Конечно, в отдельных случаях мы можем заблуждаться и часто заблуждаемся, но факт, что мы можем опознать это заблуждение в качестве заблуждения, доказывает, что должен быть и опыт действительности, который разоблачает это восприятие. Заблуждение, феномен заблуждения необходимо предполагает значимый опыт действительности. Иначе мы вообще бы не могли прийти к понятию «заблуждения».

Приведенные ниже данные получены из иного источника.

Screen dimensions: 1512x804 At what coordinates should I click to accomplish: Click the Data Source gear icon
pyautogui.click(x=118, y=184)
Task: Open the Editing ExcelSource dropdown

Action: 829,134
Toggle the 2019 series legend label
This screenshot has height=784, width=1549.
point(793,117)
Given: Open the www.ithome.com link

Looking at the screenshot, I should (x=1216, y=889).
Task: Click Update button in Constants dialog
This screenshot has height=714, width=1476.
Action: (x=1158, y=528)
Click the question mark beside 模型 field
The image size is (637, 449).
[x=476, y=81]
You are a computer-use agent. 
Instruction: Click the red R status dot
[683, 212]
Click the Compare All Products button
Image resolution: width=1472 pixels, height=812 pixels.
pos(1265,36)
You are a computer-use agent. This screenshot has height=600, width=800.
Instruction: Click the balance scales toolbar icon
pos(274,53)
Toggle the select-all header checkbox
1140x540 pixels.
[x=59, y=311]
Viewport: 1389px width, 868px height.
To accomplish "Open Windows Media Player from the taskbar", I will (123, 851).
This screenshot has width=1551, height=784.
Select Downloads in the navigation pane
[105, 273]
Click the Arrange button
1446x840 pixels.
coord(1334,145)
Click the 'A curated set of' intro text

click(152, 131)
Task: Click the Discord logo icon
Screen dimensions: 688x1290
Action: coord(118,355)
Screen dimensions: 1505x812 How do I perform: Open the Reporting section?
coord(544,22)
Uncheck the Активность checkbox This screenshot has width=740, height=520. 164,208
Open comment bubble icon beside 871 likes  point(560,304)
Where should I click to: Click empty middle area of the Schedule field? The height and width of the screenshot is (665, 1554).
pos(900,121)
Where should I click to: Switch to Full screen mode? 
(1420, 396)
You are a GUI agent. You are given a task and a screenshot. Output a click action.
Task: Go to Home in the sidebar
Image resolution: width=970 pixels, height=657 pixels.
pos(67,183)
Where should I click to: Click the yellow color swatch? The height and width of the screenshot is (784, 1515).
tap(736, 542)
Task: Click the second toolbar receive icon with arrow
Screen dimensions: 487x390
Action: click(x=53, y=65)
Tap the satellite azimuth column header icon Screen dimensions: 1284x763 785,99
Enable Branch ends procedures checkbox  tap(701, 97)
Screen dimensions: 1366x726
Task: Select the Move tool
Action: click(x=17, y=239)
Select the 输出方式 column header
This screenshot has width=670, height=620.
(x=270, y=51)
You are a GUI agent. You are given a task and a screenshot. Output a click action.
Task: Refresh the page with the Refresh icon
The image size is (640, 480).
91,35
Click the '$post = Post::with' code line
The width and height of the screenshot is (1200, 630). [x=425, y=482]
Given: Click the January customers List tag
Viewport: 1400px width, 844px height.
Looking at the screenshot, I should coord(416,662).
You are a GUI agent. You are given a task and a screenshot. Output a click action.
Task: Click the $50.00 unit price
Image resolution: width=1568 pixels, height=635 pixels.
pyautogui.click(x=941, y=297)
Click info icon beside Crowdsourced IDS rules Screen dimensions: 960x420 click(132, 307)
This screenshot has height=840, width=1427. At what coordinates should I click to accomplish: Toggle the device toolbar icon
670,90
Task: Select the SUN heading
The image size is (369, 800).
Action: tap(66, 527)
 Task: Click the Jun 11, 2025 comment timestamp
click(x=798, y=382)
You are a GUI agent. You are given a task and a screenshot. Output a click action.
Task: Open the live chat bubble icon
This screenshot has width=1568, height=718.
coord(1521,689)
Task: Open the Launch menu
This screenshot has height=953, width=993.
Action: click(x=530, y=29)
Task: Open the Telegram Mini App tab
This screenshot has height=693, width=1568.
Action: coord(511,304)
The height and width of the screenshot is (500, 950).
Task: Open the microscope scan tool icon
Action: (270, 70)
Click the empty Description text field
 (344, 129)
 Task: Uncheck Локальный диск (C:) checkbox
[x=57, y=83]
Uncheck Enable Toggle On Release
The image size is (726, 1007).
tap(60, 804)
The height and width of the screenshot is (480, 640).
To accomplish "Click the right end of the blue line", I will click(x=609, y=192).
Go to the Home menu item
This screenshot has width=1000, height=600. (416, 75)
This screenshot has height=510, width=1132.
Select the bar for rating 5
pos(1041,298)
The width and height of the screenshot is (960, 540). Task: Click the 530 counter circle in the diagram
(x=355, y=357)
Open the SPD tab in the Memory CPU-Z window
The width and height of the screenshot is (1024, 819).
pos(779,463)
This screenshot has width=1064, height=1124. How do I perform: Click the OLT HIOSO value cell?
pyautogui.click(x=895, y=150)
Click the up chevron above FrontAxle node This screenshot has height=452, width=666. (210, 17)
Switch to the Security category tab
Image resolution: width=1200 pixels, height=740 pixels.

Fallor предоставляет мне не только неоспоримую полноту реальности sum, т. е. собственной личности, но и неоспоримую действительность мира вне меня, ибо необходимость разоблачения восприятия как заблуждения, как галлюцинации, как сновидения или чего бы там ни было, уже имплицирует опыт действительности, исправляющий это заблуждение. Если бы было верным то, что мы всегда грезим, у нас не могло бы возникнуть вопроса о том, имеется ли различие между грезой и действительностью. И все же вопрос этот ставится. Это, таким образом, опять-таки скачок, подобный тому, о котором я недавно упоминал, в связи с такого рода антиномиями, что возникают там, где удаляются от созерцания, от действительности, и затем начинают просто заниматься спекулятивными построениями, как то имеет место в случае Зеноновой антиномии «Ахиллес и черепаха», когда делимость – потенциальная делимость – принимается за нечто реальное, за то, я реально должен пройти. Так и здесь: «Да, возможно, – как знать? Вероятно, мы вообще всегда грезим.» Факт, что я могу сказать «мы всегда лишь грезим», факт, что я могу поставить этот вопрос, исключает то, что это имеет место. Ибо отличие заблуждения от действительности было бы вообще немыслимым, если бы не было опыта, опровергающего другой опыт. Возможность с моей стороны говорить о заблуждении предполагает с объектной стороны инстанцию, которая разоблачает некий частный опыт как заблуждение. Слова бл. Августина столь разнообразно плодотворны и значимы, что их можно развернуть не только в направлении fallor, sum, куда он сам их ориентирует, но и в другом направлении: говоря fallor, я и с объектной стороны предполагаю инстанцию, которая может исправлять мое заблуждение.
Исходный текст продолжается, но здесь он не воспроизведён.